I was just there and that has to be the most fucked up state i have ever been to. the people of Texas deserve more than the stupidity that grows for their best and brightest.
maybe an old fashioned Texas hanging. where i am at these assholes would be run out of the state by shit eating dogs
i am a teacher. i dont even use our social studies textbook because it is pathetic. i encourage other teachers to do the same. obviously there are plenty of great books out there.
There is a reason the term 'West Texas Wahabi' exists...
look to texas as your guide to why this country is so dysfunctional. rewrite history, don't face up to it. overlook a study from your advisers that says somone on death row is innocent and then execute him anyway. then, get out of any trouble by dismissing the commission members who say you committed error by allowing that execution to go forward. that's what rick perry did, and the folks deep in the heart of texas loved that idiot so much that they renominated him by an overwhelming margin. now, down there, it's also cool to talk about succeeding from the union and going armed in public. they love that down there in texas. god bless 'em.

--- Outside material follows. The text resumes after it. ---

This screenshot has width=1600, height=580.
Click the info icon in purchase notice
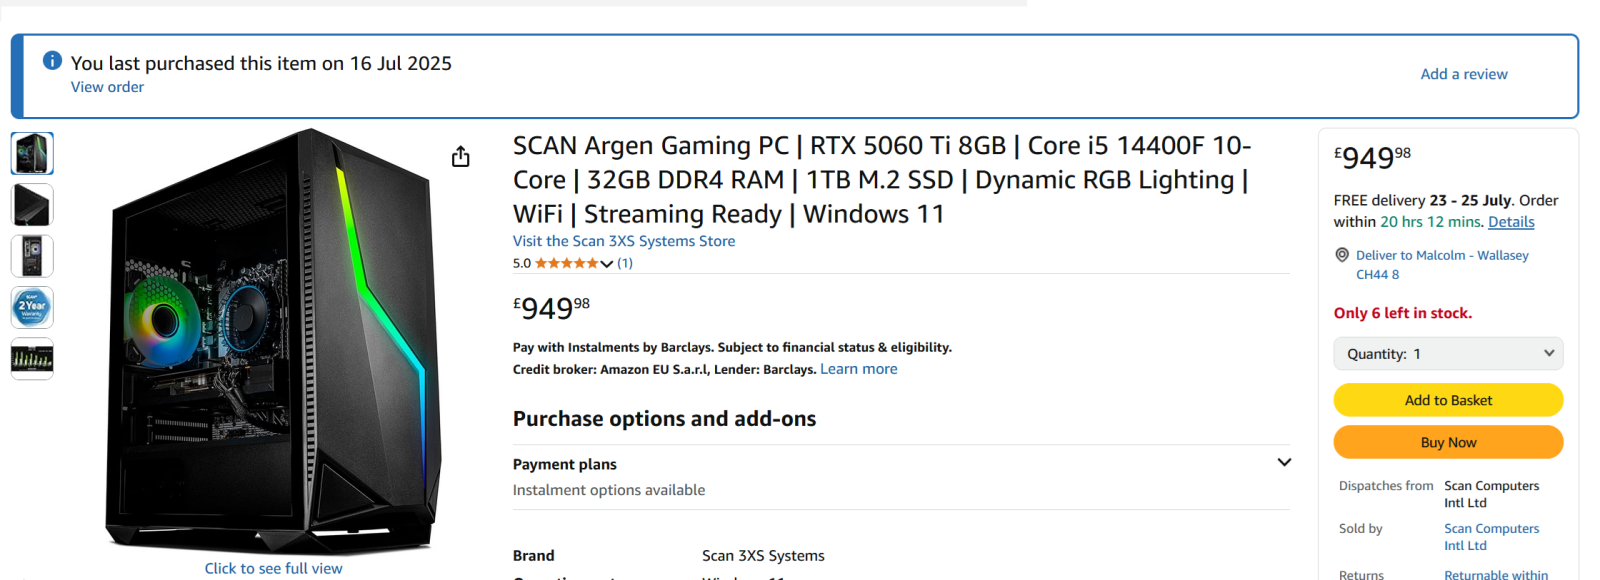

History is written by those who won...
LET US ALL MAKE SURE THEY DON'T! (in SO many ways besides the education of our children)

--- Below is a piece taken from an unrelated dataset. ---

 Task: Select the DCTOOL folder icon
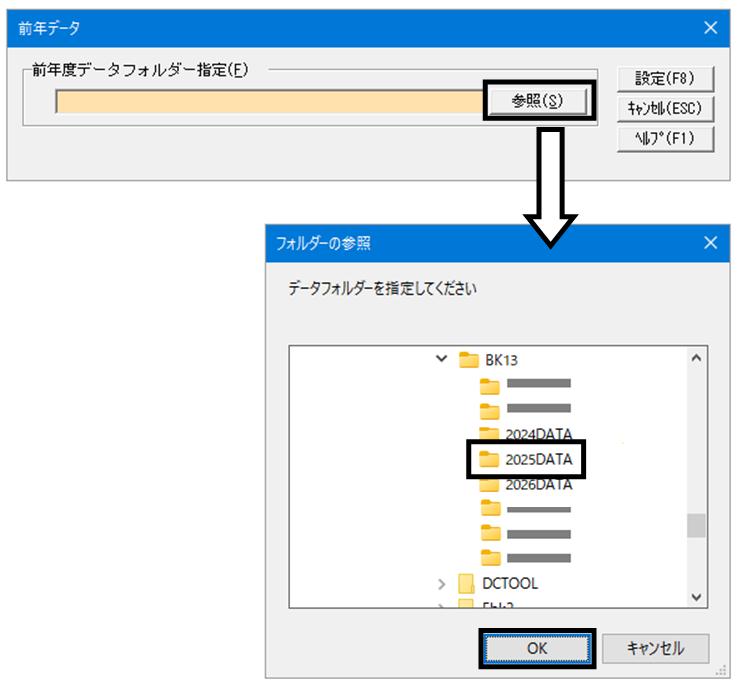tap(466, 584)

Go charter schools and home schooling parents out there!!! Keep doing it! They may make it illegal someday but we will still teach our kids the TRUTH!

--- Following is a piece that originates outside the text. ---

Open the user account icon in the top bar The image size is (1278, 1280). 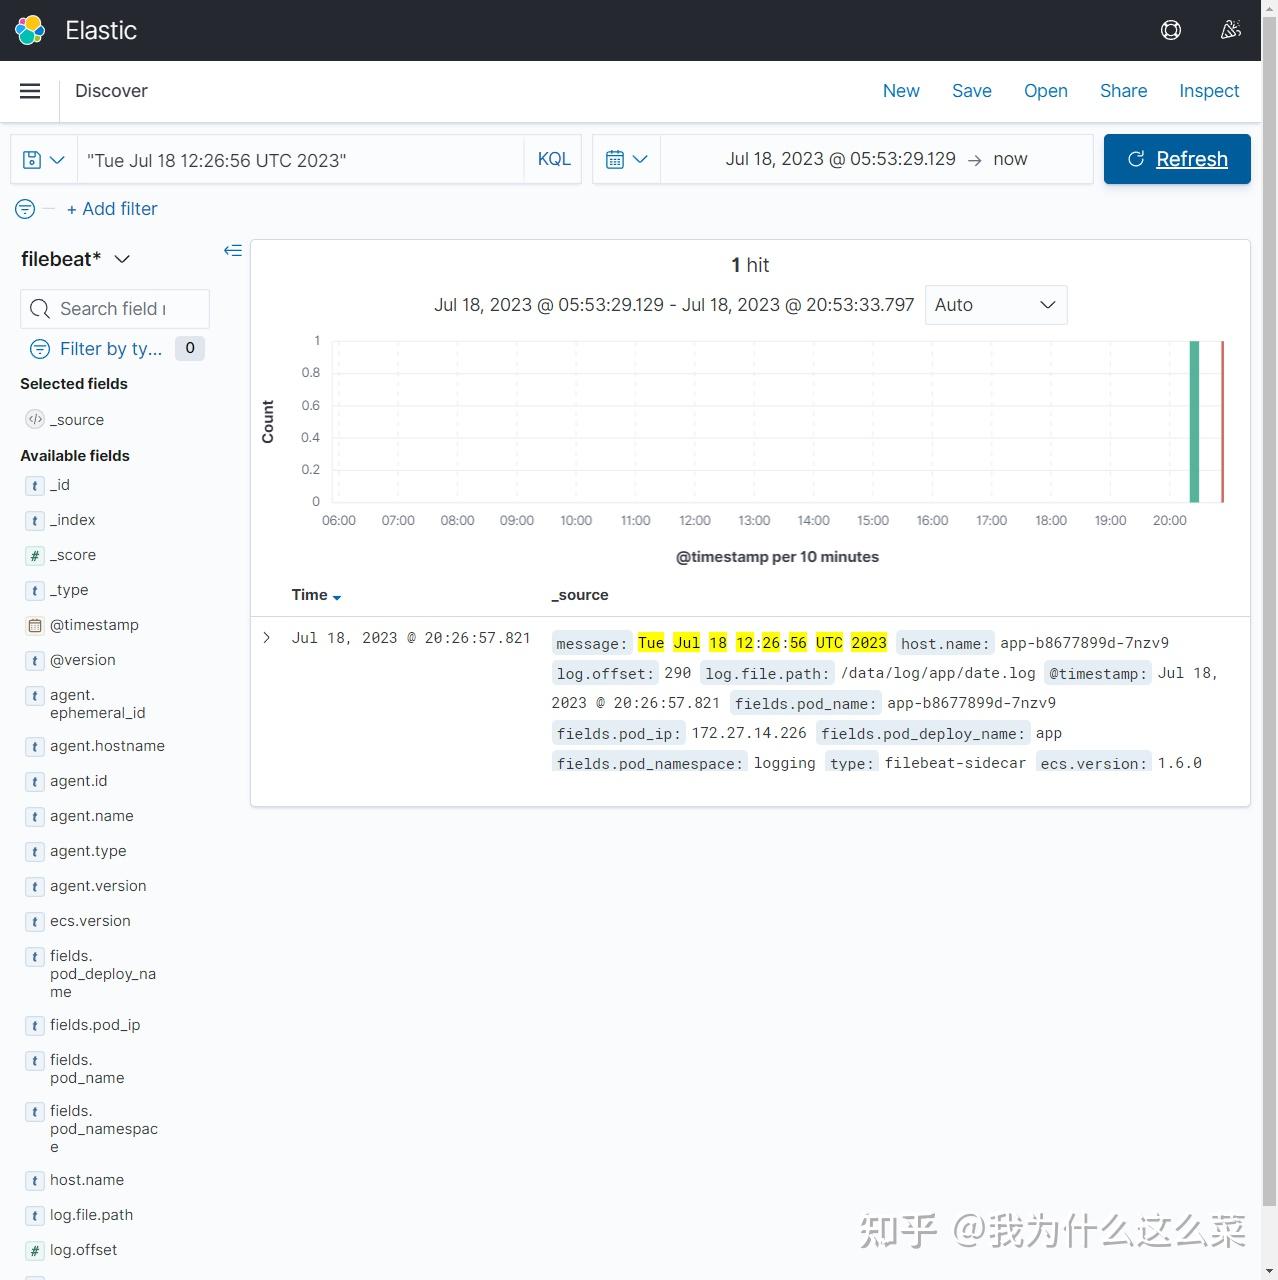coord(1230,30)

(Watch 'Idiocracy' some time and think of Texas... the dumbing down of humanity. So sad, really...)
And the children who cannot go to those oh so wonderful (evidence shows they are not) for profit charter schools and whose parents, working two jobs to survive, have neither the time nor the knowledge to home school?
Let them hang?
Or here's a thought, fairly fund and fix the public school system.
Gary
“I would rather have a competent extremist than an incompetent moderate”
-- Leon Jaworski
This IS utter garbage to have one state, the so called largest purchaser to dictate what and how social studies are to be taught goes totally against the grain of democracy and public education...opps, sorry, I forgot we don't have a democracy and not much in the way of public education because that would be the heretical blasphemy of SOCIALISM.
Then we must get the supreme court to block that attempt to teach kids anything other than the real history and the real reasons this country became what it is and... opps, sorry, the supreme court will just coincidentally receive a large infusion of cash and decide for texas as the paradigm for writing text books for kids.
Then the teachers and parents must read these text books their children must use to determine if those books are true and proper for them to learn..... opps, sorry, most parents are dumb as dirt and have no interest in raising kids or what they learn because all they want is their MTV and SUV and they will be comfortably dumb.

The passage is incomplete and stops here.